- Release poster
- Genre: Docuseries
- Directed by: Skye Borgman
- Composer: Chase Deso
- Country of origin: United States
- Original language: English
- No. of episodes: 3

Production
- Executive producers: Michael Gasparro; Andrew Fried; Jordan Wynn; Lana Barkin;
- Producers: Alexa Burger Billings; Jonathan "Monty" Manto;
- Production company: Boardwalk Pictures

Original release
- Network: Netflix
- Release: August 15, 2025

= Fit for TV: The Reality of The Biggest Loser =

2025 US television documentary miniseries

Fit for TV: The Reality of The Biggest Loser is a 2025 docuseries about The Biggest Loser, an American reality series featuring contestants competing to lose the most weight for a cash prize. It was released on Netflix on August 15, 2025.

==Summary==
In the three-part documentary directed by Skye Borgman, former contestants and others involved with the series speak about their experiences and the show's impact.

==Production==
Contestants interviewed include Ryan Benson (season 1 winner), Suzanne Mendonca (season 2), Jennifer Kerns (season 3, also medical adviser), Joelle Gwynn (season 7), Danny Cahill (season 8 winner), Tracey Yukich (season 8), Olivia Ward (season 11 winner), and Hannah Young (season 11 runner-up).
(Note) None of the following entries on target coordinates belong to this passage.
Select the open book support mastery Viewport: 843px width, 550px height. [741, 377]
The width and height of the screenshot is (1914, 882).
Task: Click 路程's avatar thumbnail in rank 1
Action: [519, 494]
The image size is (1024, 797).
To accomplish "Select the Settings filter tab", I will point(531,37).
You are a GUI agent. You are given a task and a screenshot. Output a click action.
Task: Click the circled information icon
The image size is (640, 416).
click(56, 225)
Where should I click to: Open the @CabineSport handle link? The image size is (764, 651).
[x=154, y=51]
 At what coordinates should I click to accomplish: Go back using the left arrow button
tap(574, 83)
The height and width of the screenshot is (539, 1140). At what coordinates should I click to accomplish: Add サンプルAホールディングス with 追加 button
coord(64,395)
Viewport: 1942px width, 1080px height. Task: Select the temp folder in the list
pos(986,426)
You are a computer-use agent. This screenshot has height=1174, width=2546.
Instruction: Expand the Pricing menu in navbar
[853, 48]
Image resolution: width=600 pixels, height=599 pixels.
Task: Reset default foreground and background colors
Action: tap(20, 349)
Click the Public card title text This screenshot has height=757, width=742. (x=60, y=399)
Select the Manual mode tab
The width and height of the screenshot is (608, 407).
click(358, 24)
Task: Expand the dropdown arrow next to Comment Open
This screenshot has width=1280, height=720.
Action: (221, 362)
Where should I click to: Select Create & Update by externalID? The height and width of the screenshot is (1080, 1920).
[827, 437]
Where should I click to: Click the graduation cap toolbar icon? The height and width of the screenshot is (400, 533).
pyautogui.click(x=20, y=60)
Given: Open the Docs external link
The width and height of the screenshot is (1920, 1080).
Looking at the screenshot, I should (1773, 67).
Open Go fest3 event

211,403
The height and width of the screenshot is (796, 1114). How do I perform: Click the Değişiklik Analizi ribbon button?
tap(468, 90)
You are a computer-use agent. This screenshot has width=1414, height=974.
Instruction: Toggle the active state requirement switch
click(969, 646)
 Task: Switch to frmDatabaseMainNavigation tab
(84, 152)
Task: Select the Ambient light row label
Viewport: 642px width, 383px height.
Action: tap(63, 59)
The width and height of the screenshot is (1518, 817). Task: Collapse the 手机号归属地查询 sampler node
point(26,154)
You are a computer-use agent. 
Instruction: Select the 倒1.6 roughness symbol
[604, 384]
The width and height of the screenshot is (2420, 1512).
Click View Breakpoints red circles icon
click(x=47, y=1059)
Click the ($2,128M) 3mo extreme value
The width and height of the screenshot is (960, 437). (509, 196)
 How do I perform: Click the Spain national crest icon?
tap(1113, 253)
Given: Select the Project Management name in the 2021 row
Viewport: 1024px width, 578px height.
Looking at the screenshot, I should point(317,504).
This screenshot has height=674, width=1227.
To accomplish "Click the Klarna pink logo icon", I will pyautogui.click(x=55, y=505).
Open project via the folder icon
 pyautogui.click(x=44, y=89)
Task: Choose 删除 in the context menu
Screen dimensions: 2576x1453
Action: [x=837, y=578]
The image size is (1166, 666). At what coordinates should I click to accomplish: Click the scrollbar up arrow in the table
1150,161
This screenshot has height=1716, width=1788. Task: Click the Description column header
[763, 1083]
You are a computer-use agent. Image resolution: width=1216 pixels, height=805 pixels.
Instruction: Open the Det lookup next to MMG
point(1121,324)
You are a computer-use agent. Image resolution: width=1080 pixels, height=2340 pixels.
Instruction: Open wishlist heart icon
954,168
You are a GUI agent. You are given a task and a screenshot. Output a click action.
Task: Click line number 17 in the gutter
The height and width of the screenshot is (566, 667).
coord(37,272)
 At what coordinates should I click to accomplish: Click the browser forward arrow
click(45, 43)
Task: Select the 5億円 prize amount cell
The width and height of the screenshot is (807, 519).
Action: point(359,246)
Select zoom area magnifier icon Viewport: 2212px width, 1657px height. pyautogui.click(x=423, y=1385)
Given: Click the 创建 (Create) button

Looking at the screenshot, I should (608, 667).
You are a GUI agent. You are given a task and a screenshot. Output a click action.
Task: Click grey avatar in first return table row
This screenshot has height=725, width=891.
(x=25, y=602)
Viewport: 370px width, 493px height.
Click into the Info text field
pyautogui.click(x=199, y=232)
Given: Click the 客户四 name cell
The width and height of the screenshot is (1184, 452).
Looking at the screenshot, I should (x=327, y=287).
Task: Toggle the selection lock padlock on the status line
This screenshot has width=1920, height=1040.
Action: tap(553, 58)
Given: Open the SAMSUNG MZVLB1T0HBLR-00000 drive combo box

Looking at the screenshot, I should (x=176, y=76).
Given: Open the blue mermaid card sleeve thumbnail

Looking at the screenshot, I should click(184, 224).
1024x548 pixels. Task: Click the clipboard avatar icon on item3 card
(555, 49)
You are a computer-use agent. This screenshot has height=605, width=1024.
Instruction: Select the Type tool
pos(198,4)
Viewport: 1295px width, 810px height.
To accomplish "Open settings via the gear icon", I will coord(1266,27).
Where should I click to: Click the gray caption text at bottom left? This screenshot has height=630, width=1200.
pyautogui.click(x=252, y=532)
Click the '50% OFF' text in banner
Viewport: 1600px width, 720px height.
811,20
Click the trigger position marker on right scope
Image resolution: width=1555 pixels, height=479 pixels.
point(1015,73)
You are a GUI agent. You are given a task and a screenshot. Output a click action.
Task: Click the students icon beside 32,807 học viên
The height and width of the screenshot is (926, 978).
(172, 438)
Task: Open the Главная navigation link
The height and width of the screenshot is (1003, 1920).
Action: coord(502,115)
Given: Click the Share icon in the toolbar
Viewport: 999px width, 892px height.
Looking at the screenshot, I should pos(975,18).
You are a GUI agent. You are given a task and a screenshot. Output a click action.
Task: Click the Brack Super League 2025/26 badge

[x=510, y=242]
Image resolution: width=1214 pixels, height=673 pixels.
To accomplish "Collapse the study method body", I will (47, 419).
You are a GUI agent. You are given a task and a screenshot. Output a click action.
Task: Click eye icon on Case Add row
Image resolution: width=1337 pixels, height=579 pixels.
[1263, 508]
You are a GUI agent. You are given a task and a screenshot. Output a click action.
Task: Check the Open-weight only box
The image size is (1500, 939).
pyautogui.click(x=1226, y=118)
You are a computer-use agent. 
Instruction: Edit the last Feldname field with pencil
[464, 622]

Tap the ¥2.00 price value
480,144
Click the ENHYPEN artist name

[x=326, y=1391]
Other interviewees include host Alison Sweeney, trainer Bob Harper, series co-creator and executive producer David Broome, producer J. D. Roth, medical adviser Robert Huizenga, and author and podcaster Aubrey Gordon.

Trainer Jillian Michaels declined to be interviewed for the series. She later criticized the documentary on her Instagram account.

==Reception==
On the review aggregator website Rotten Tomatoes, the series holds an approval rating of 72% based on 18 critic reviews.